Schematron

It is frequently not sufficient to simply validate XML data against a DTD, particularly if the DTD (or XML schema) is too generic. On the other hand, a DTD that is too finely differentiated may fail to display many eventualities that occur in practise and which ought to be displayed. This latter case leads to elements or attributes of the DTD being used for purposes other than intended, or authors of the documents no longer paying attention to validation. This is highly unsatisfactory, because validation against a DTD or schema produces the result 1 or 0: Valid or not valid. With these grammar-based checks, it is not possible to represent the fact that a validity infringement has different effects that may be quite harmless for a particular purpose. A further weakness of DTDs is the fact that they do not allow any conditional relationships to be checked (If the ISBN starts with 978-4-711, an English translation of the title and the blurb must be included).

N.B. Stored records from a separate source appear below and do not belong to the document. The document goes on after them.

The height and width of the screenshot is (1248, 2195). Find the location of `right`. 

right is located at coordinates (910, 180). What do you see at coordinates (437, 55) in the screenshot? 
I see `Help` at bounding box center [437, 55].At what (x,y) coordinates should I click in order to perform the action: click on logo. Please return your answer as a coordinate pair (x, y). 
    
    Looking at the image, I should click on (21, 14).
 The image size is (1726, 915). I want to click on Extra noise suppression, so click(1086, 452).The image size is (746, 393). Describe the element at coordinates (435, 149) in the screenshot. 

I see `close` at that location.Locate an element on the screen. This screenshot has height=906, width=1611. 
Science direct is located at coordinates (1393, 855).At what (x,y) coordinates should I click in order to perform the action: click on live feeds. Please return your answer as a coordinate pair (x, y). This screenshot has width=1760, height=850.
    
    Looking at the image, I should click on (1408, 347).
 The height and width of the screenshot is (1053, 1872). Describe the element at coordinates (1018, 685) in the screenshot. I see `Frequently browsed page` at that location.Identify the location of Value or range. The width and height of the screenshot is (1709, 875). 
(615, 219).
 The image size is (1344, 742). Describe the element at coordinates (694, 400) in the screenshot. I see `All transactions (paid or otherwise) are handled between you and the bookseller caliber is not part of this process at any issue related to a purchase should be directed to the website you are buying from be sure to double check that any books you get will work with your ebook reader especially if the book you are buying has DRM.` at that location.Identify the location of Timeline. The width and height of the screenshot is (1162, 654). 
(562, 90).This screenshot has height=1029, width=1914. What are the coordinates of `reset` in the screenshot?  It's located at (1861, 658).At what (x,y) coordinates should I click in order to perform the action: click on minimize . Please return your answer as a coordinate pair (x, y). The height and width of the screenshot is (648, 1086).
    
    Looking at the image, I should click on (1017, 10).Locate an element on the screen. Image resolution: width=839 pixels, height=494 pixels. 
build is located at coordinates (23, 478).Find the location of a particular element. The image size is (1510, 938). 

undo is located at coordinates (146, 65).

This is where Schematron rules come in, as an alternative or supplement to DTD. These rules can be flexibly set up for any XML document types (including XML formats of Word and InDesign). For example, in the case of data that is otherwise invalid for DTD, they allow detection of the issues in the data that are known to make EPUB publishing or automatic page makeup impossible. In addition, warnings can be generated if a particular vocabulary or particular abbreviations appear, or if these do not appear at all.

Schematron always requires XSLT or at least XPath, because the conditions are formulated in XPath and checked with an XSLT processor. Schematron is particularly powerful in combination with an XSLT 2 processor like saxon. Only then can comprehensive analyses of .docx or IDML documents be carried out efficiently. The Schematron messages, which can incidentally be formulated in natural language, can be written back to the checked data again via XSLT as comments. This enables checks of manuscript and typesetting data as under Data checking.